Task brief -> Nothing in the records may change when you print them out again.

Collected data
# # # #

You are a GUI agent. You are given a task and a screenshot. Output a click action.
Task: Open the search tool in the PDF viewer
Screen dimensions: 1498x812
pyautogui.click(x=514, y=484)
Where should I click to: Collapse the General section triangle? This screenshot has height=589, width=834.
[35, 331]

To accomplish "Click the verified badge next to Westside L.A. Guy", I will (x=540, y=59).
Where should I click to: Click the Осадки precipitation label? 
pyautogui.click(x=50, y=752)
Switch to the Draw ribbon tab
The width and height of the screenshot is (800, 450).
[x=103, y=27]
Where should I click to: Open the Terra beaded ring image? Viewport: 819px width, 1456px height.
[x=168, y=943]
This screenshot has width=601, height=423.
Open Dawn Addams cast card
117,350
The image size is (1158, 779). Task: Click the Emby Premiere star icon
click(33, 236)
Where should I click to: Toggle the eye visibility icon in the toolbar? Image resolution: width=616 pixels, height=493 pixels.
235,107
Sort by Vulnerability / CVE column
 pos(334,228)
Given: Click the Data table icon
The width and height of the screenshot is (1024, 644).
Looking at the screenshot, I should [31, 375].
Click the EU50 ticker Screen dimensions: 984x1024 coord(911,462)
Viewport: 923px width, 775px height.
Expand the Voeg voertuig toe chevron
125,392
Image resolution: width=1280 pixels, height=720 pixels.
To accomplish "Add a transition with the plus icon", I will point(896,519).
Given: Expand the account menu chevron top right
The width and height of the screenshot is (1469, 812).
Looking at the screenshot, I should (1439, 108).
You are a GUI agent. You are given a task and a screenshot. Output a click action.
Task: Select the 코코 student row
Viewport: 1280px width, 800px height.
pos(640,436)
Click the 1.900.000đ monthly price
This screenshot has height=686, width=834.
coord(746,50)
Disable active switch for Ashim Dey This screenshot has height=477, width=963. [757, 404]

# # # #

Result below ->
You are a GUI agent. You are given a task and a screenshot. Output a click action.
Task: Open the search tool in the PDF viewer
Screen dimensions: 1498x812
pyautogui.click(x=514, y=484)
Where should I click to: Collapse the General section triangle? This screenshot has height=589, width=834.
[35, 331]

To accomplish "Click the verified badge next to Westside L.A. Guy", I will (x=540, y=59).
Where should I click to: Click the Осадки precipitation label? 
pyautogui.click(x=50, y=752)
Switch to the Draw ribbon tab
The width and height of the screenshot is (800, 450).
[x=103, y=27]
Where should I click to: Open the Terra beaded ring image? Viewport: 819px width, 1456px height.
[x=168, y=943]
This screenshot has width=601, height=423.
Open Dawn Addams cast card
117,350
The image size is (1158, 779). Task: Click the Emby Premiere star icon
click(33, 236)
Where should I click to: Toggle the eye visibility icon in the toolbar? Image resolution: width=616 pixels, height=493 pixels.
235,107
Sort by Vulnerability / CVE column
 pos(334,228)
Given: Click the Data table icon
The width and height of the screenshot is (1024, 644).
Looking at the screenshot, I should [31, 375].
Click the EU50 ticker Screen dimensions: 984x1024 coord(911,462)
Viewport: 923px width, 775px height.
Expand the Voeg voertuig toe chevron
125,392
Image resolution: width=1280 pixels, height=720 pixels.
To accomplish "Add a transition with the plus icon", I will point(896,519).
Given: Expand the account menu chevron top right
The width and height of the screenshot is (1469, 812).
Looking at the screenshot, I should (1439, 108).
You are a GUI agent. You are given a task and a screenshot. Output a click action.
Task: Select the 코코 student row
Viewport: 1280px width, 800px height.
pos(640,436)
Click the 1.900.000đ monthly price
This screenshot has height=686, width=834.
coord(746,50)
Disable active switch for Ashim Dey This screenshot has height=477, width=963. [757, 404]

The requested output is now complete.